Die neuen nigrischen Behörden begannen im März die internationale Gemeinschaft auf den Ernst der Lage hinzuweisen. Sie organisierten Getreideverkäufe zu niedrigen Preisen und kostenlose Nahrungsmittelausgaben. Ausserdem sollte der Notfallplan die Behandlung von mehr als 300’000 mangelernährten Kindern ermöglichen. Das sind viermal so viele wie im Jarh 2005.
Gleichzeitig sind umfassende präventive Massnahmen Teil der Herangehensweise.  Diese beinhalten auch Ergänzungsnahrung für Kinder, welche die anfälligste Bevölkerungsgruppe für Mangelernährung darstellt.

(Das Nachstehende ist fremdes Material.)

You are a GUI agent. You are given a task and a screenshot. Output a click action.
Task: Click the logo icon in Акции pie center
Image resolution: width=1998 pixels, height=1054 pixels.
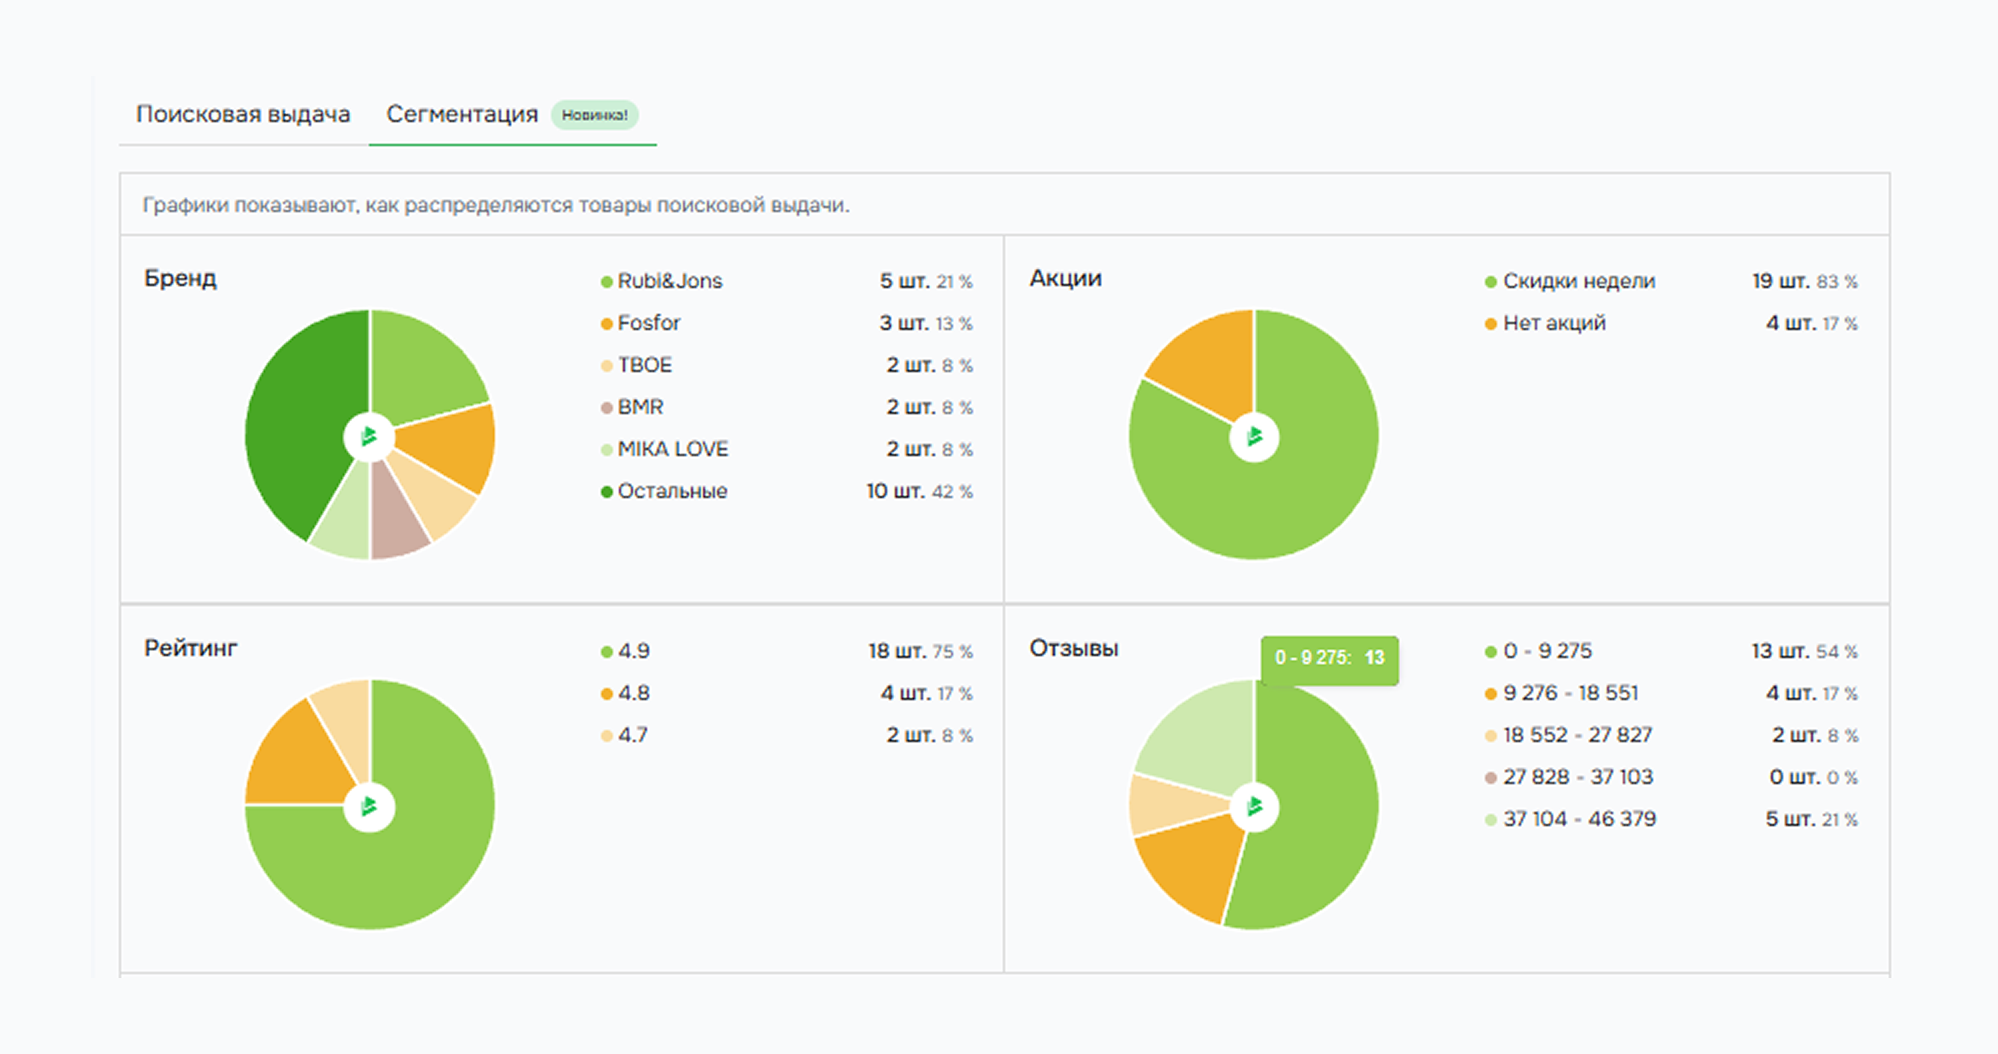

Können die Bedürfnisse gedeckt werden?
Wir können mit Sicherheit sagen, dass die Anstrengungen ehrgeizig sind und es sicher möglich ist, viele Kinder zu retten. Der Notfallplan wurde weiterentwickelt, als sich die Situation veränderte. Leider wurden nicht sofort die Regionen abgedeckt, die am meisten von Mangelernährung bei Kindern betroffen waren. Stattdessen erhielten Regionen mit Defiziten in der landwirtschaftlichen Produktion Vorrang. Das Problem ist die Reaktion auf Notfälle: Kinder zu behandeln, die bereits an Mangelernährung leiden, erfordert erhebliche Ressourcen. Die Massnahmen, die zur Prävention von Mangelernährung getroffen wurden, sind ein guter Ansatz, um über diesen Punkt hinaus zu kommen und schneller zu reagieren.
Es wird besonders wichtig sein, diese Massnahmen aufrecht zu erhalten, auch nachdem der schwerste Teil der Krise vorüber sein wird. Sie müssen systematisch implementiert werden, um die schweren Ernährungskrisen zu verhindern, die jährlich zwischen Juni und Oktober auftreten.
Welche Rolle spielt dabei MSF?
Teams von MSF sind in den Regionen tätig, die von der Krise an schlimmsten betroffen sind: Tahoua, Maradi, Zinder und Agadez.
Wir haben unsere Programme ausgebaut und betreiben nun acht stationäre und etwa 60 ambulante Ernährungszentren in Zusammenarbeit mit den nigrischen Gesundheitsbehörden. Seit Januar haben wir rund 65’000 Kinder behandelt und erwarten dieses Jahr, insgesamt etwa 150’000 zu behandeln.
Zusätzlich organisieren wir in den Gebieten, in denen wir tätig sind, Nahrungsmittelausgaben für Kinder im Alter von sechs Monaten bis zwei Jahre. So sollte es uns möglich sein, die Zahl der mangelernährten Kinder in der zweiten Hälfte der Saison wesentlich zu verringern. Wir hoffen ausserdem, diese Nahrungsmittelverteilungen auch nach der Krise fortführen zu können, um einer Ernährungskrise im Jahr 2011 zuvorzukommen.  

Die französische Sektion von MSF ist in den Niger zurückgekehrt. Was bedeutet das?

Es zeigt den Willen der nigrischen Behörden und MSF, die gemeinsamen Anstrengungen in Bezug auf die pädiatrischen Probleme und die Ernährungsschwierigkeiten im Land wieder aufzunehmen. Dazu arbeiten wir auch mit der nigrischen medizinischen Nichtregierungsorganisation Forsani zusammen. Die Entscheidung, diese Organisation zu unterstützen, fiel, als die französische Sektion das Land Ende 2008 verlassen musste. 2009 wurden durch die Zusammenarbeit in Mandarounfa mehr als 12’600 schwer mangelernährte Kinder behandelt.
Wir hoffen, durch die Zusammenarbeit mit diesen jungen nigrischen Ärzten, den Gesundheitsbehörden und anderen Hilfsakteuren nachhaltige Behandlungsmethoden und Präventionsprogramme entwickeln zu können.